Editor's Note: ESPN Insider has teamed with Blue Ribbon College Basketball Yearbook to provide a comprehensive look at all 326 Division I teams. To order the complete 2006-07 edition of Blue Ribbon College Basketball Yearbook, visit www.blueribbonyearbook.com or call 1-866-805-BALL (2255).
(Information in this team report is as of October 1.)
COACH AND PROGRAM
By the time late August rolled around, Bobby Gonzalez had put together a staff at Seton Hall, assembled a solid recruiting class, done his best to make the switch from "New York guy" to "Jersey guy" and fueled the rivalry with Rutgers and its new coach, Fred Hill.
Oh, yeah, Gonzalez also got married.
Welcome to the world of Big East basketball, Mrs. G. And welcome to the wild, high-speed world of Bobby Gonzalez.
"[My wife] kind of helps me reel it in a little bit," Gonzalez said with a laugh. "I'm a little crazy, and she's more calm."

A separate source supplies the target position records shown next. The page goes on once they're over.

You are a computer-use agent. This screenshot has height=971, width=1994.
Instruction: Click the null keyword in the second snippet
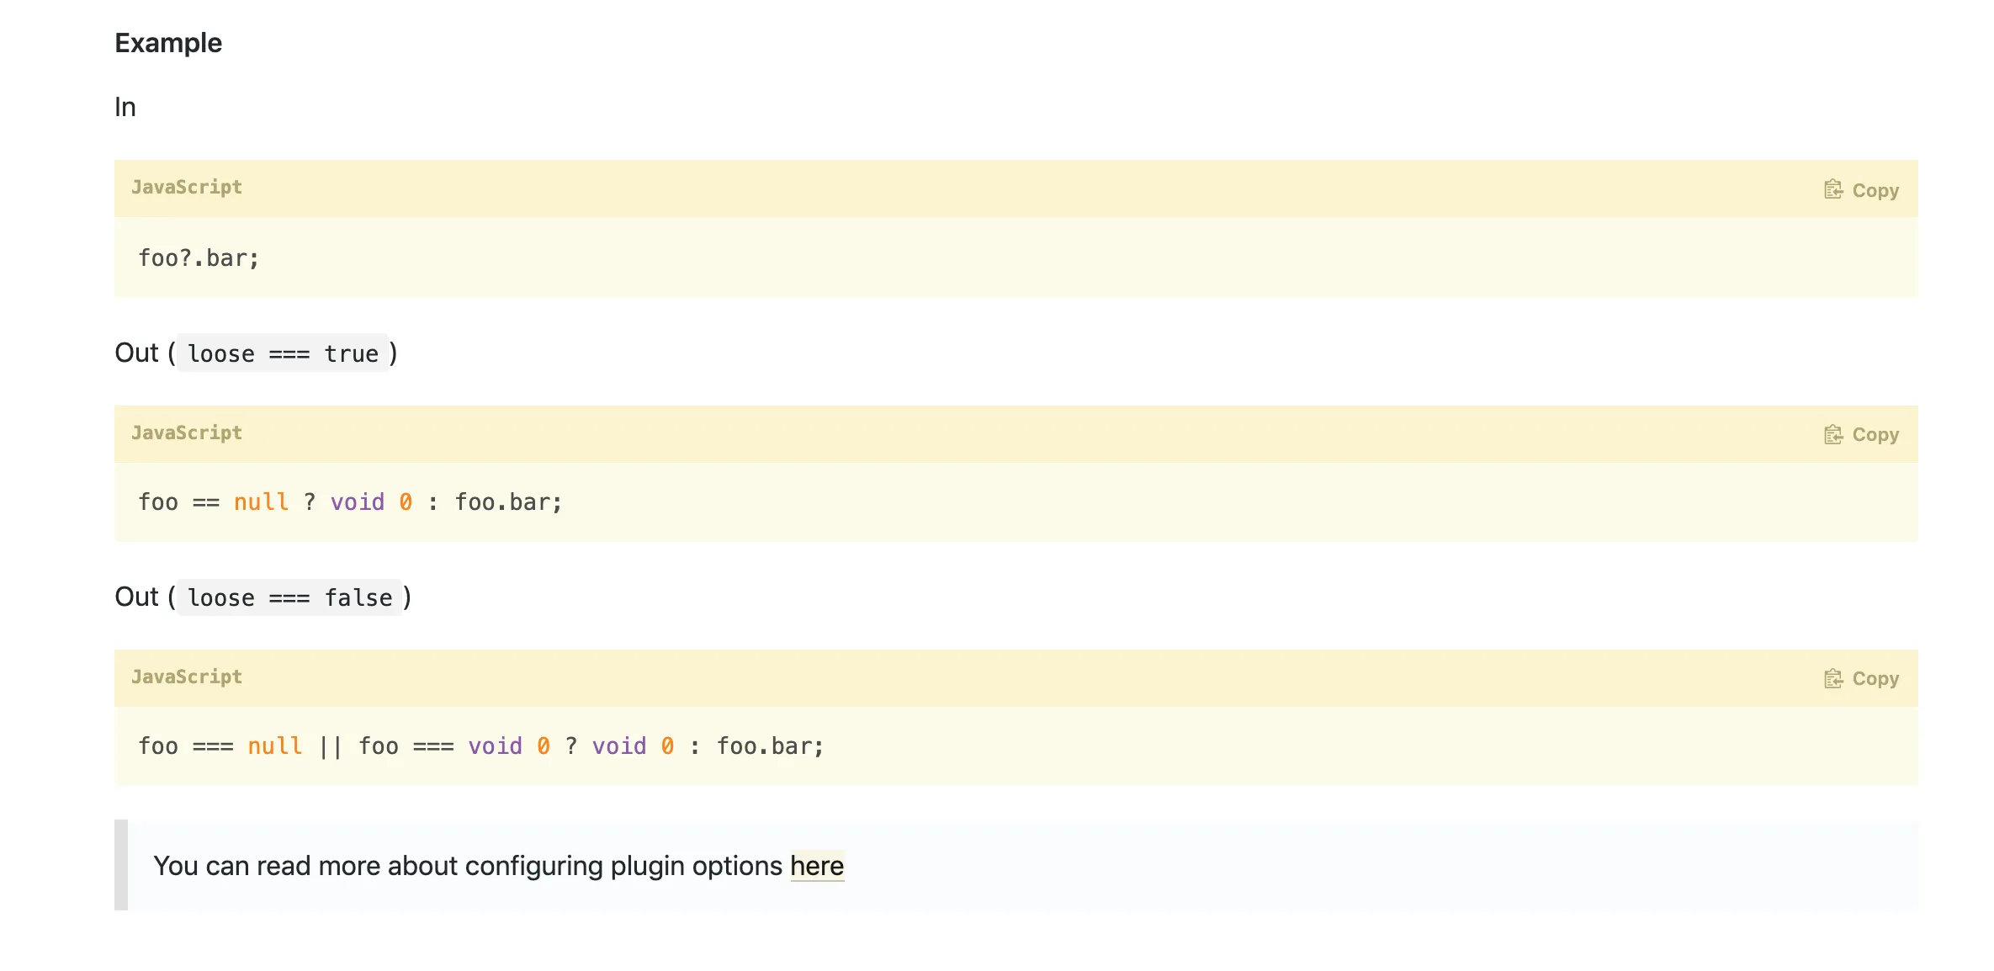pyautogui.click(x=261, y=501)
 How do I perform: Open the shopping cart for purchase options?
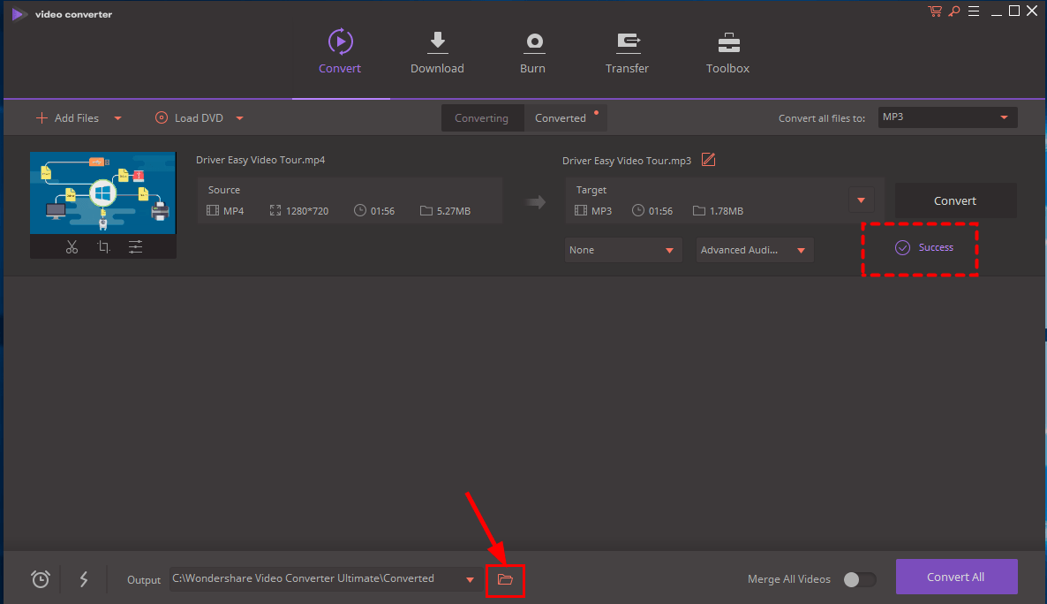tap(935, 11)
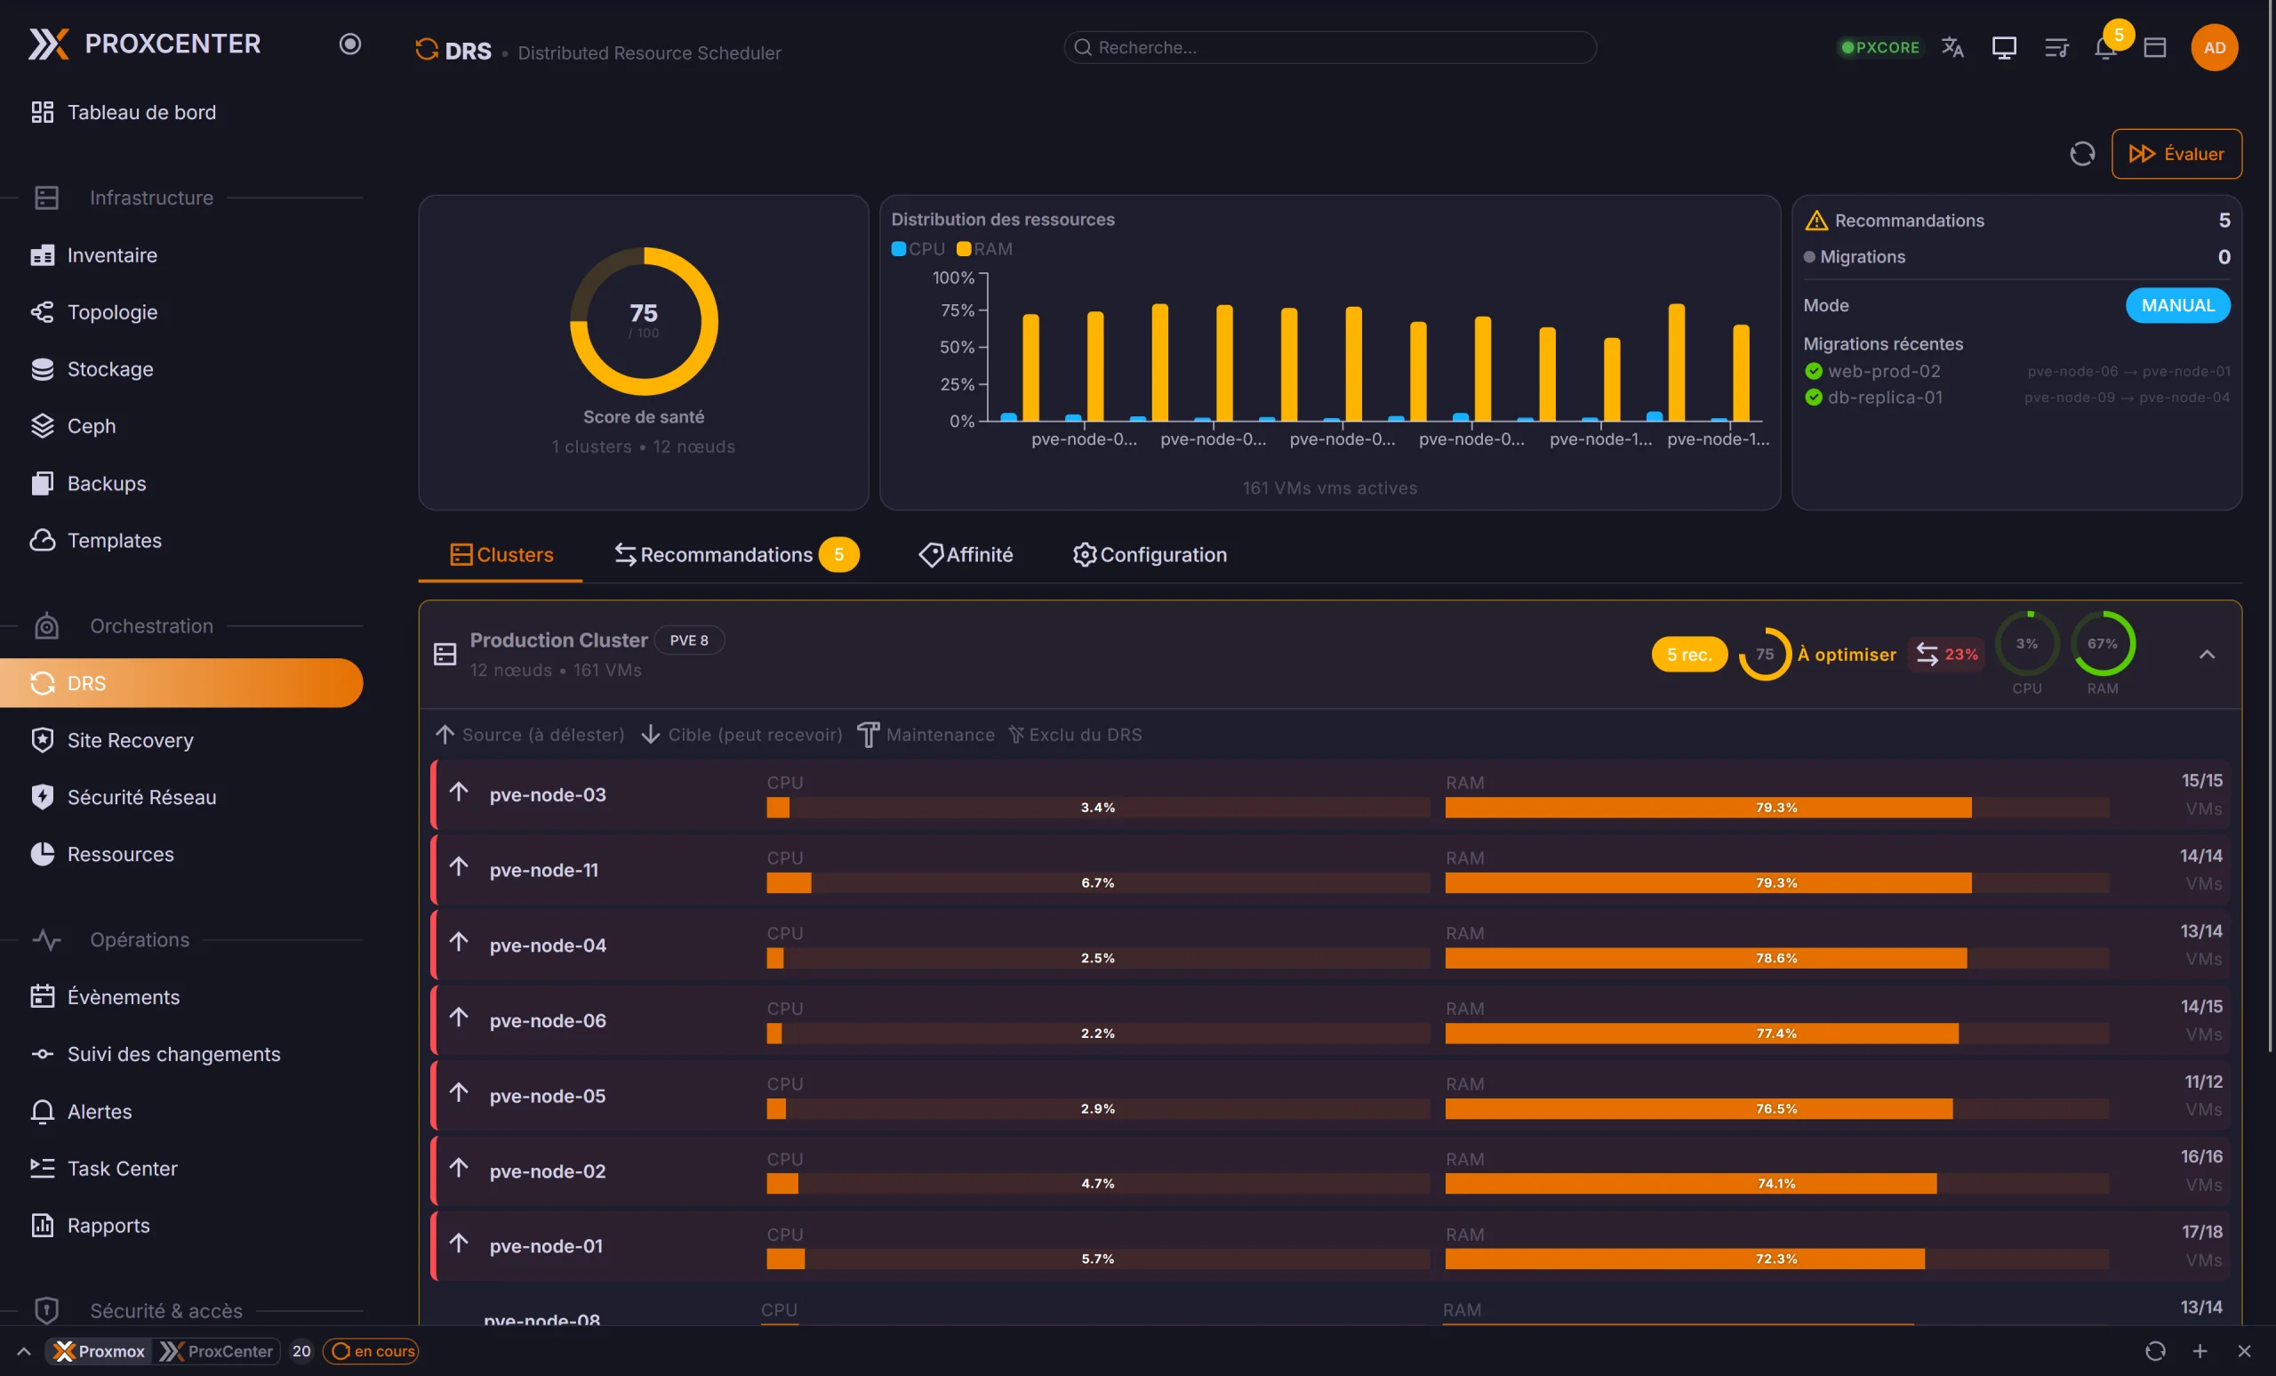Click the 5 rec. badge

tap(1689, 654)
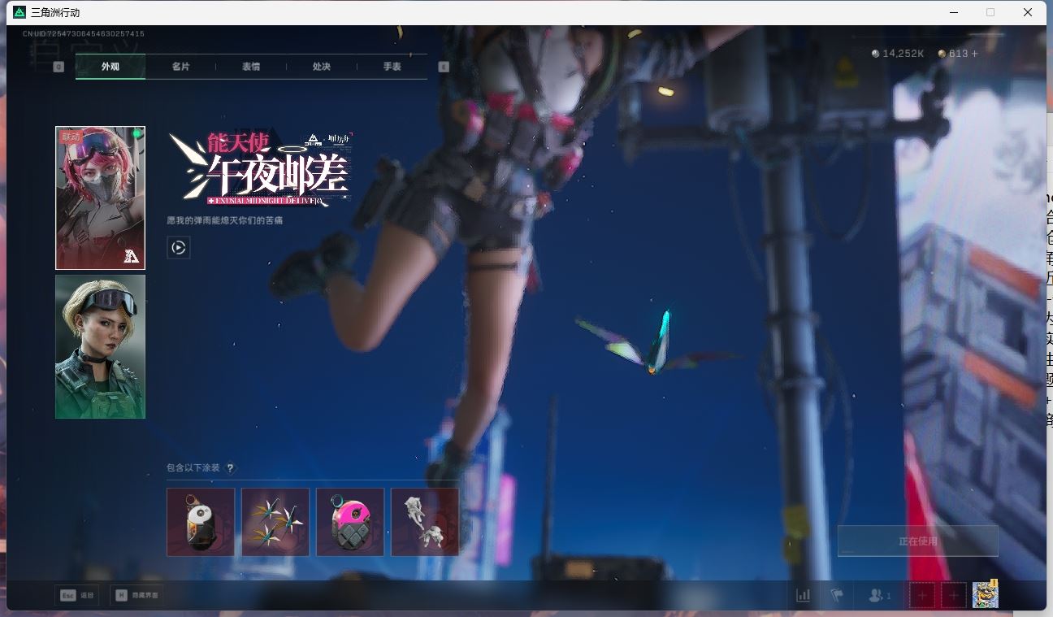The width and height of the screenshot is (1053, 617).
Task: Switch to the 名片 tab
Action: 180,67
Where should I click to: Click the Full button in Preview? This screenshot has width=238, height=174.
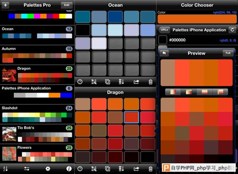click(228, 53)
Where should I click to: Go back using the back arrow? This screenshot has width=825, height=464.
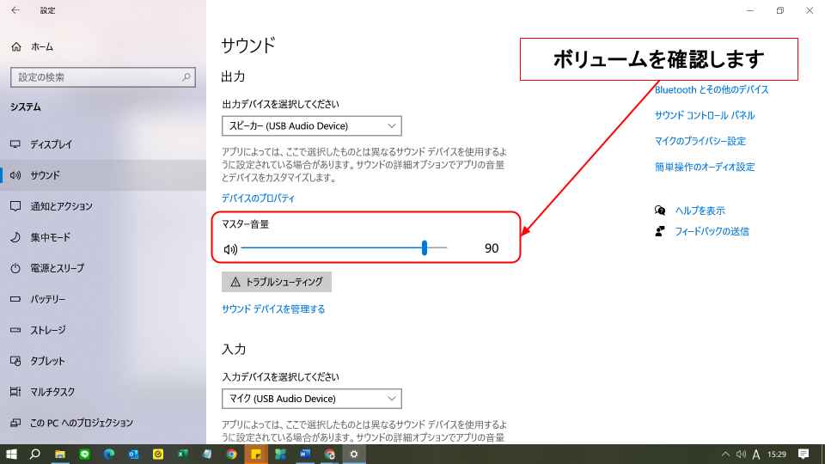click(x=15, y=10)
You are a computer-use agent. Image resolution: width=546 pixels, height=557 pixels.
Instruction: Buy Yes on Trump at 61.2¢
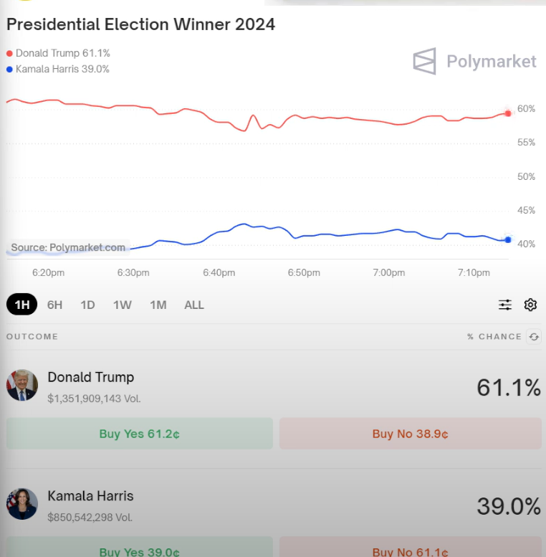tap(140, 434)
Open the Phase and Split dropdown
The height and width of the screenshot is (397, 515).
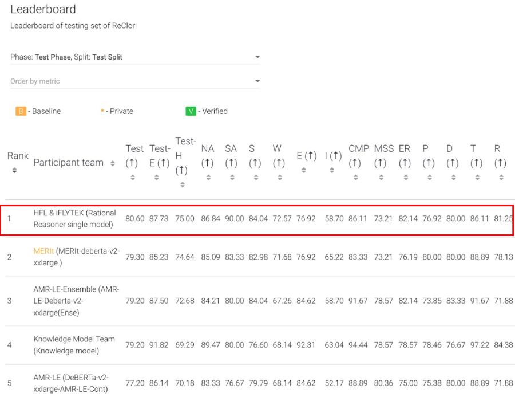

An NYSE floor trader is calmer than Gonzalez, the high-speed dervish who helped make Manhattan into an NCAA Tournament team and now faces the challenge of re-establishing the Pirates as a Big East force. After taking a "mini honeymoon" to California's wine country, Gonzalez began the serious work of making Seton Hall powerful again. The good news is that last year's Hall outfit played in the NCAA Tournament. The bad news is that the two top scorers from that club are gone, and the team has just six holdovers of consequence.
That's why Gonzalez's first class had to be a good one. Even though he had a short period in which to work, he accomplished that mission. It isn't a deep crew, comprising just three players, but what he reeled in is choice. Two top 100 guards are included in the haul.
"I don't know if we could have done much better," Gonzalez said. "Everything in life is timing. We had playing time to offer, and we sold the Big East."
Gonzalez also sold himself and his success with the Jaspers. That was big. Even though the Big East is a substantial step up from the MAAC, Manhattan's home, Gonzalez had been a "hot" coach for a while. That was a key point in his pitch. If "Gonzo" could do it with fewer resources -- remember that win over Florida in the NCAA Tournament? -- he could be even better at a school with a better tradition and more at its disposal.